The new aim was to find the underlying meaning behind the people’s conception of the world around them

Accomplishments

  • It provides detailed and reliable description of cultural representations
  • It has helped to provide a bridge between culture and functioning of human mind
  • It has helped reveal some of the inner workings of the human mind, and given us a great understanding of how people order and perceive the world around them
  • The most notable contribution is its development of cultural methodologies that are valid and reliable representation of human thought

Criticism

  • According to Keesing, the so called “New Ethnography” was unable to move beyond the analysis of artificially simplified and often trivial semantic domains
  • Ethno-scientists tended to study phenomena without being able to elucidate their relevance to understanding culture as a whole
  • There is not a way in which the findings of Ethno science can be applied to other cultures
  • C/A deals with abstract theories regarding the nature of mind.

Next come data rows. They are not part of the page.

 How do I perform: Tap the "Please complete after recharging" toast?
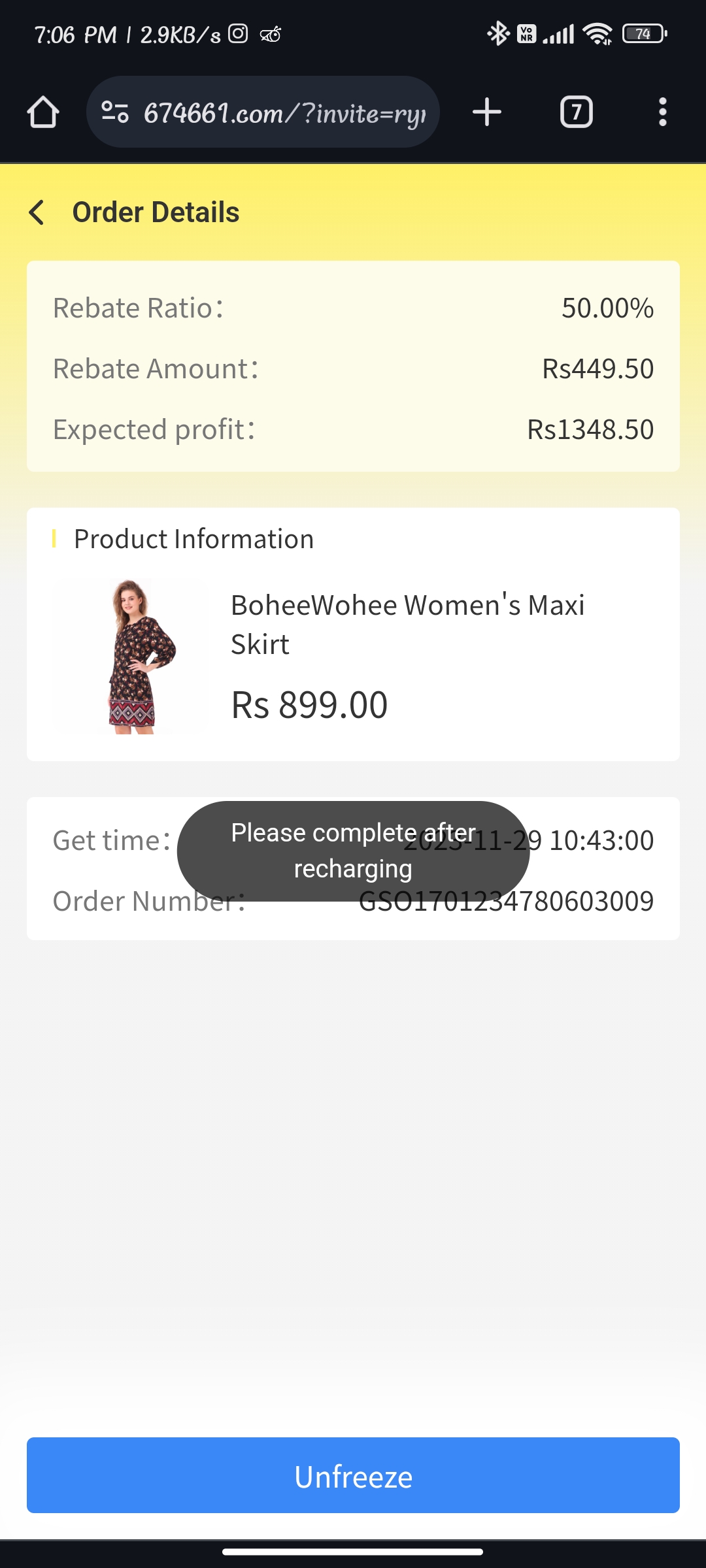point(353,851)
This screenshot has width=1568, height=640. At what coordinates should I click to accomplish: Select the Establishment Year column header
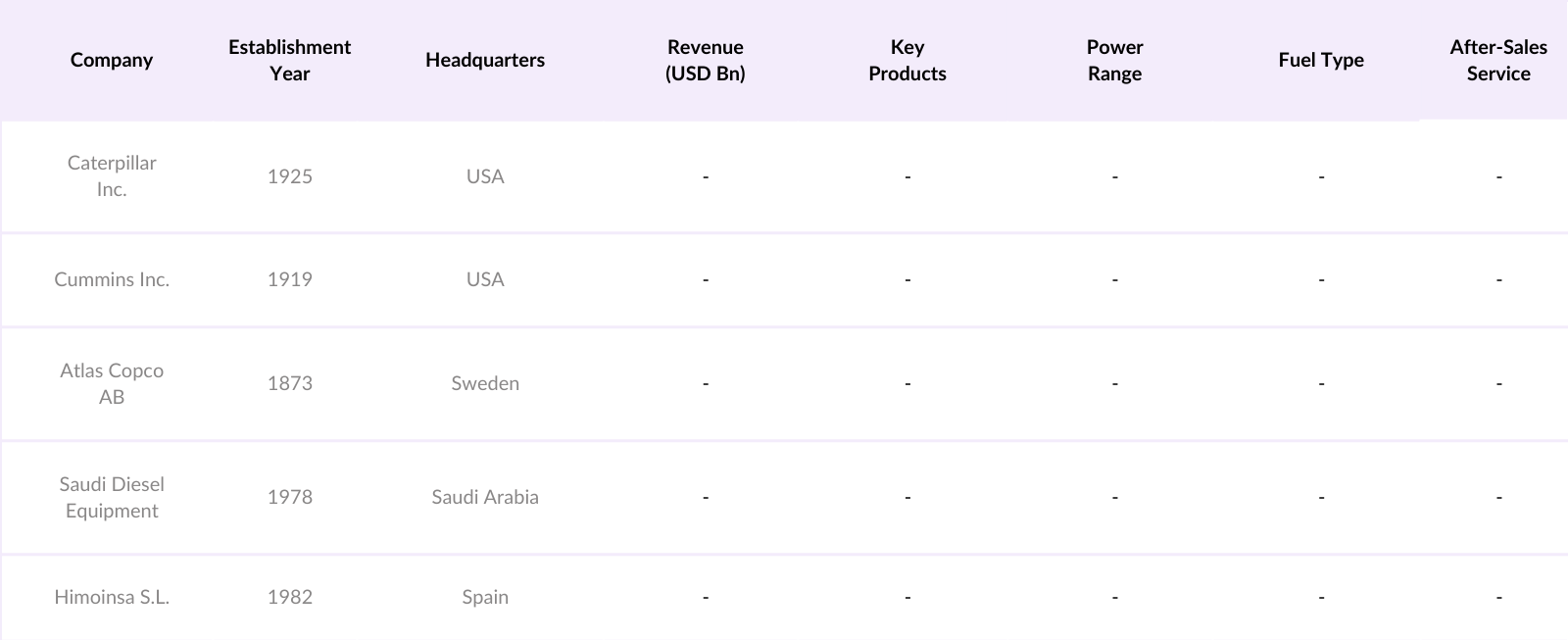tap(289, 60)
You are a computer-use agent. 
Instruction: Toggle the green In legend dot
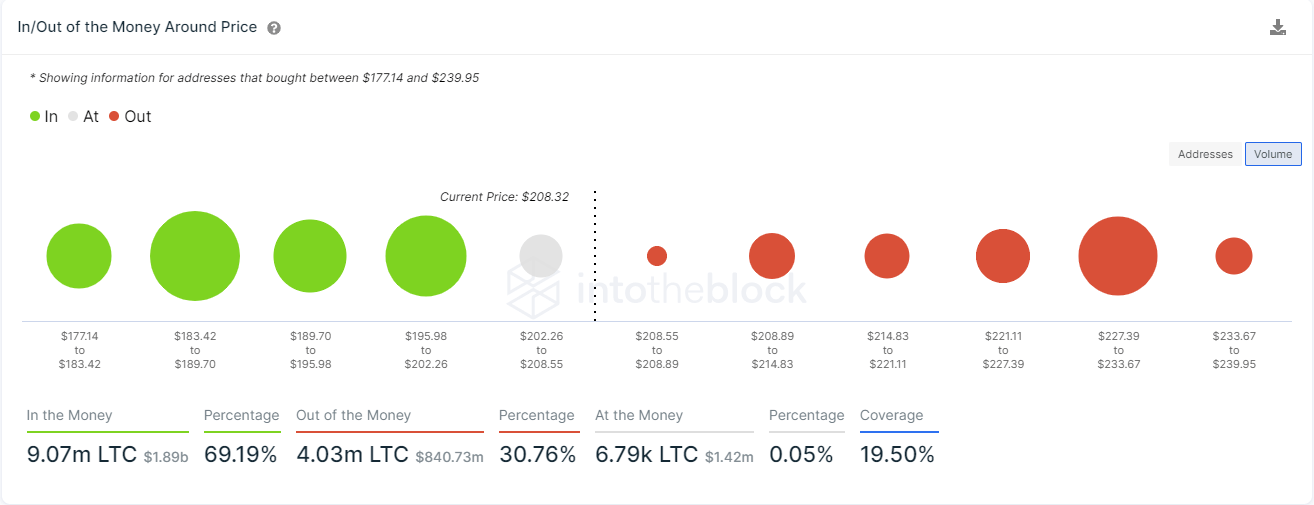pos(35,116)
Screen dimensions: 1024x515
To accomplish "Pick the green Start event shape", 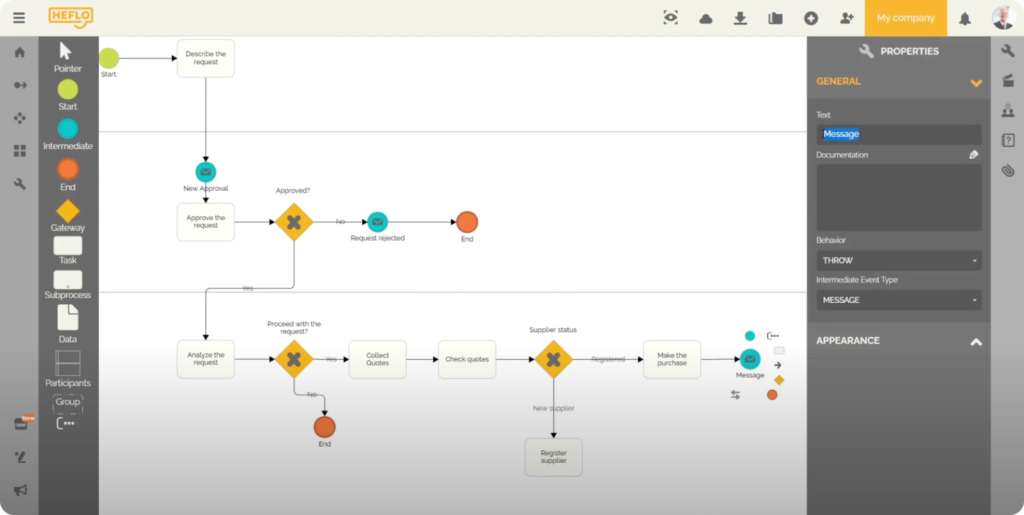I will [x=67, y=90].
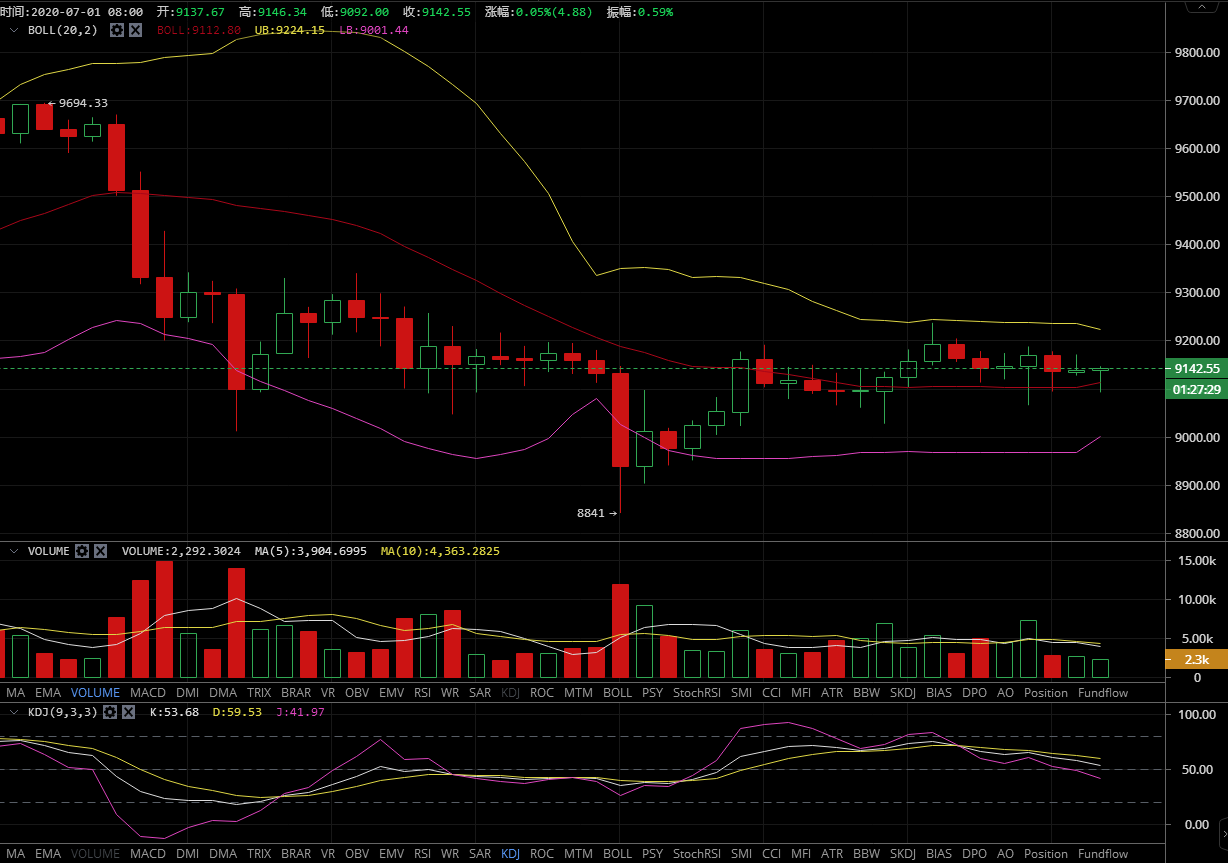Collapse the KDJ(9,3,3) panel chevron
Viewport: 1228px width, 863px height.
tap(14, 712)
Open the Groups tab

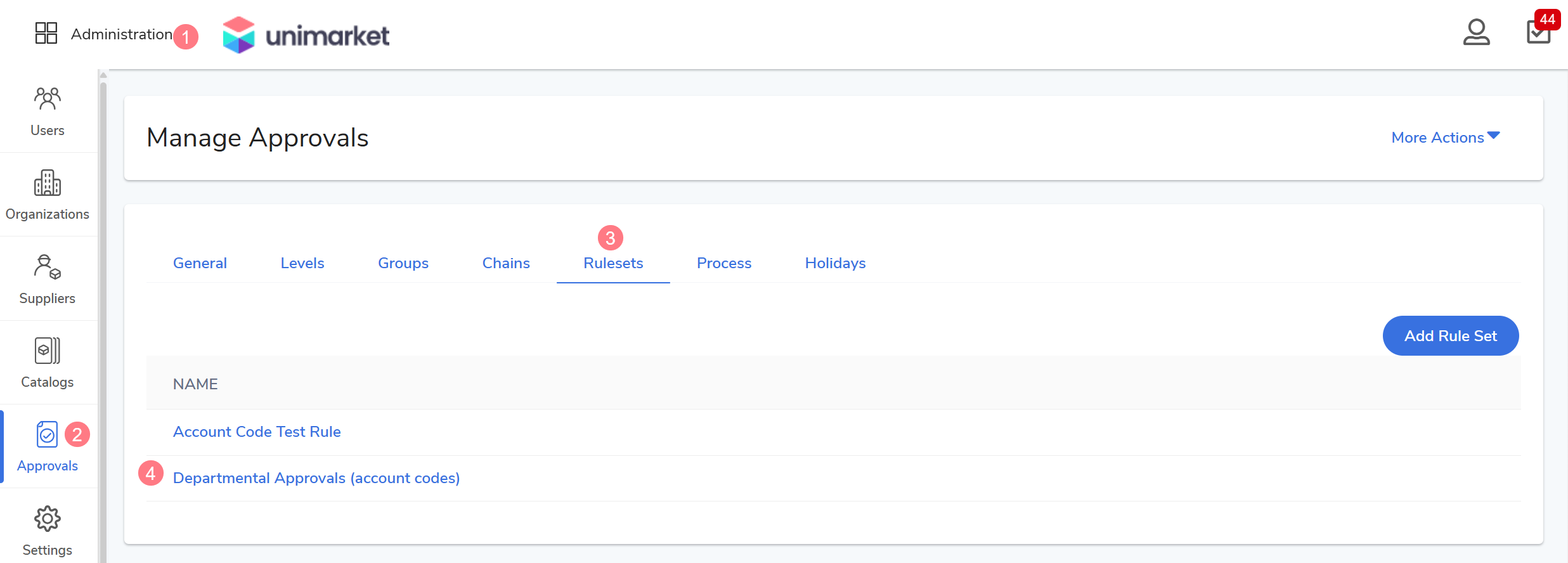tap(403, 263)

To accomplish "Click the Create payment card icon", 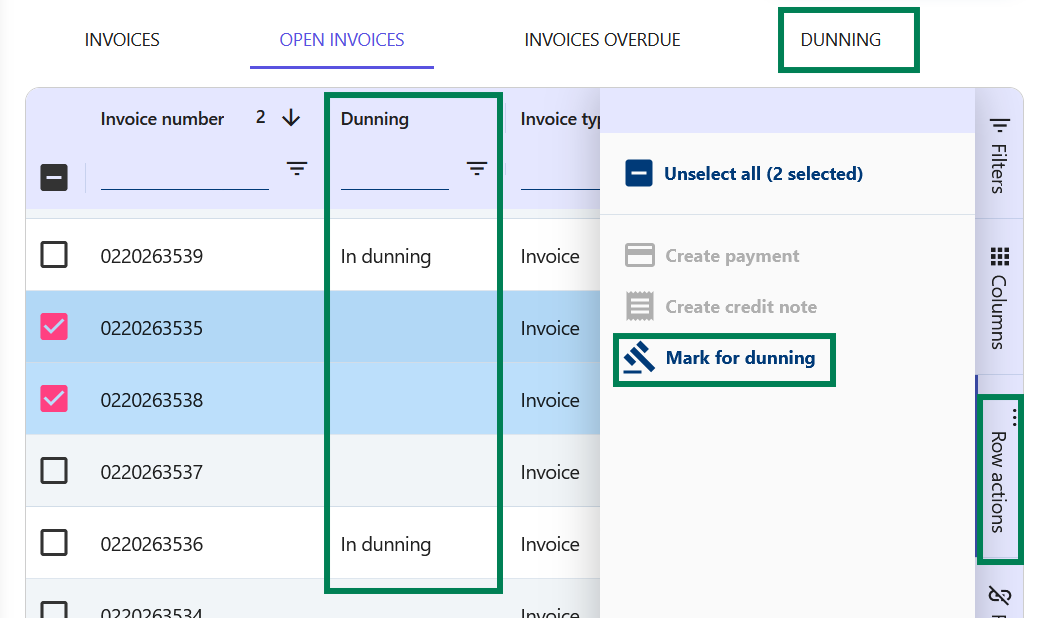I will coord(639,256).
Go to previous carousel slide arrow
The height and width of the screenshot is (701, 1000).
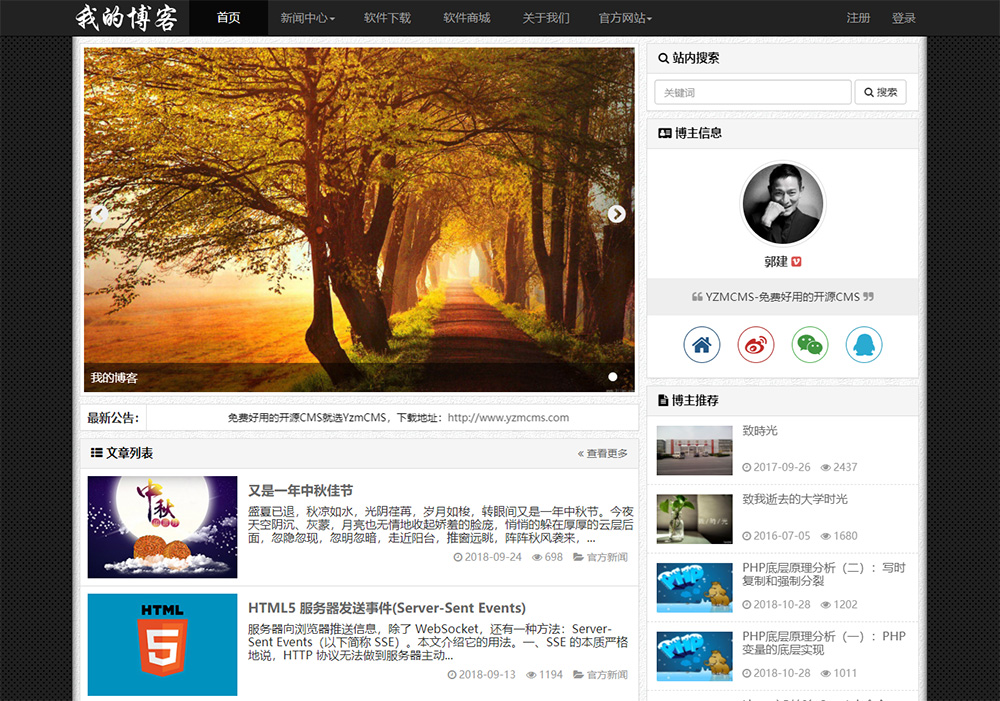(x=100, y=213)
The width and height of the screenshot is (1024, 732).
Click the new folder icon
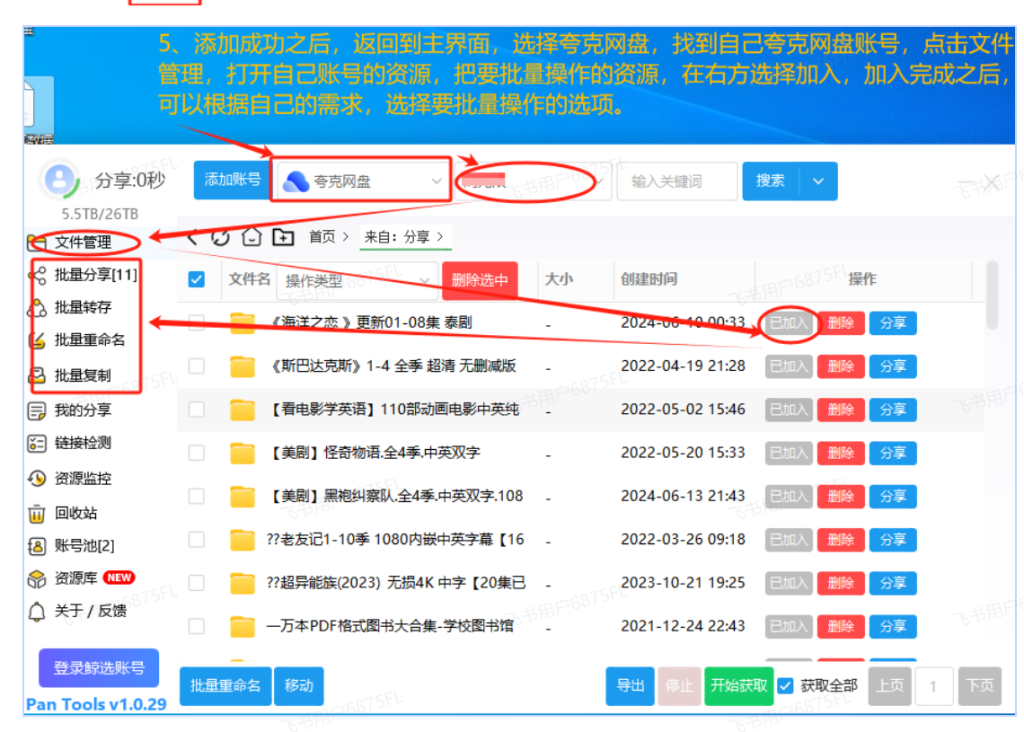click(x=283, y=237)
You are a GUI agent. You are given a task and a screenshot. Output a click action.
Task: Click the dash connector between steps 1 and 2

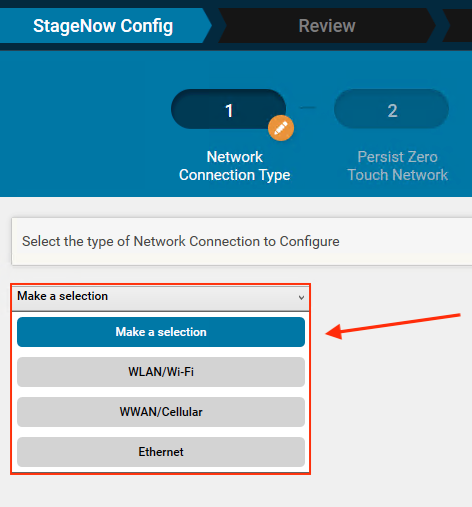(308, 107)
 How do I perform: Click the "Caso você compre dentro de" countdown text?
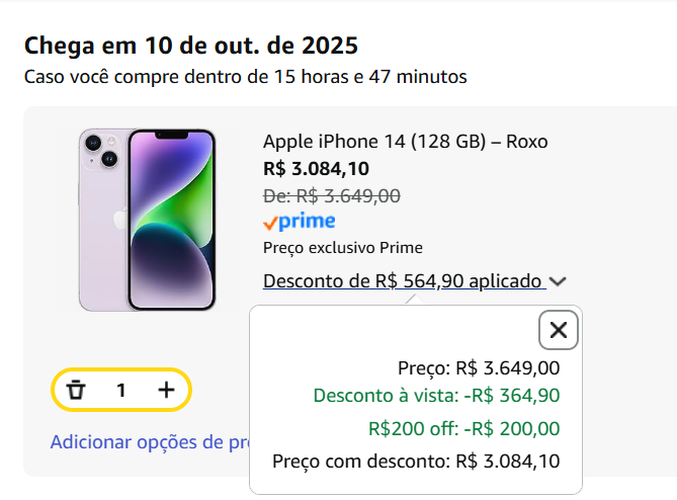[245, 76]
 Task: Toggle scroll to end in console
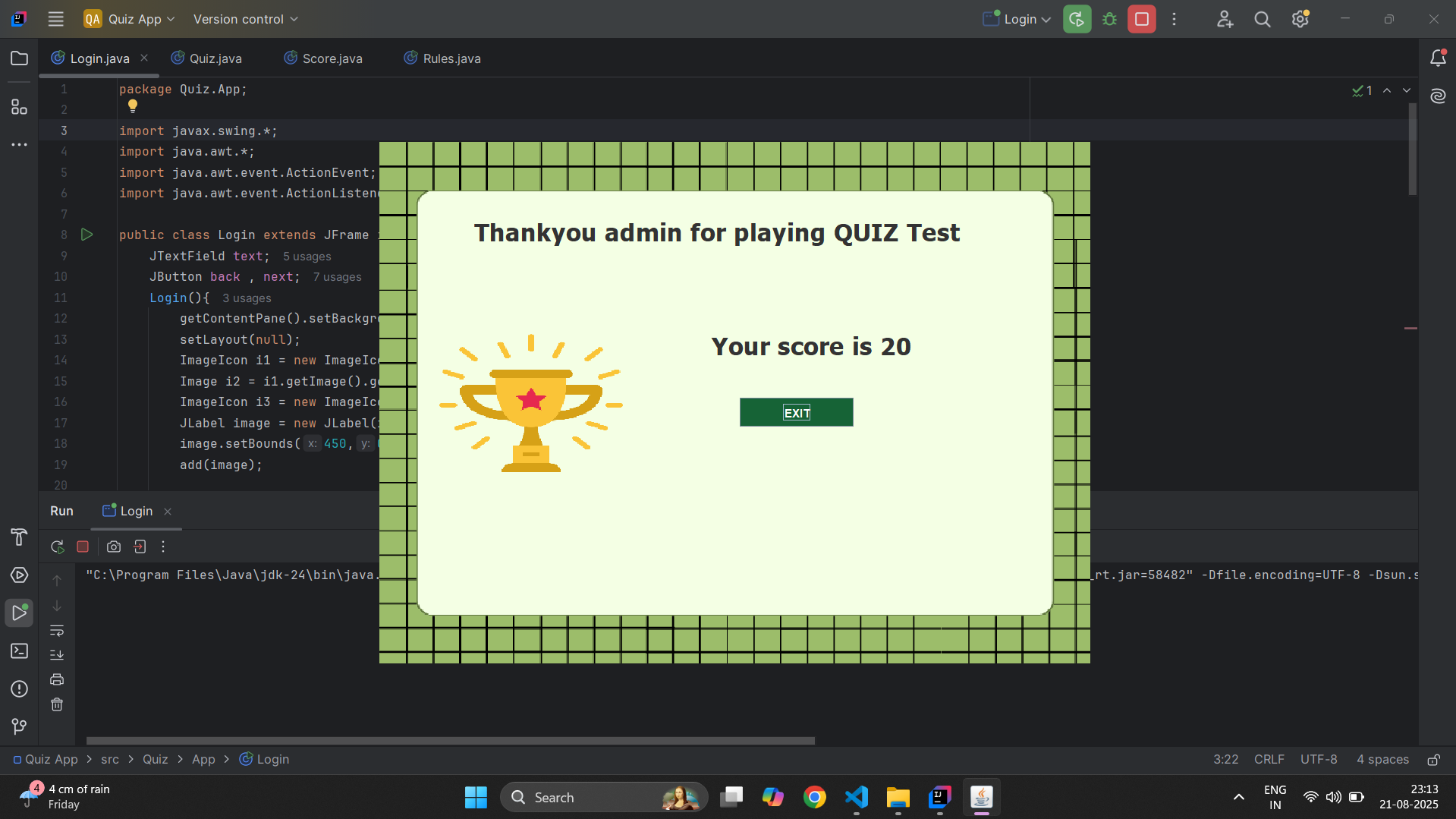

While there have been a plethora of methods for accessing culture contained in mind, questions main about whether results in fact reflect how individuals organize and perceive society or whether they are merely manufactured by investigators, having no foundation in their subject’s reality
  • Universal agreement on how to find the culture in the mind has yet to emerge. When one compares the works of major figures in the field, it is  clear they each have a different idea about just how to pursue the goals of the field.
  • When approaching an issue as complex as the human mind, mental processes and culture, it is salutary to seek a multifaceted convergence, which is missing amongst these scholars But still, C/A holds much promise for the future of cultural analysis.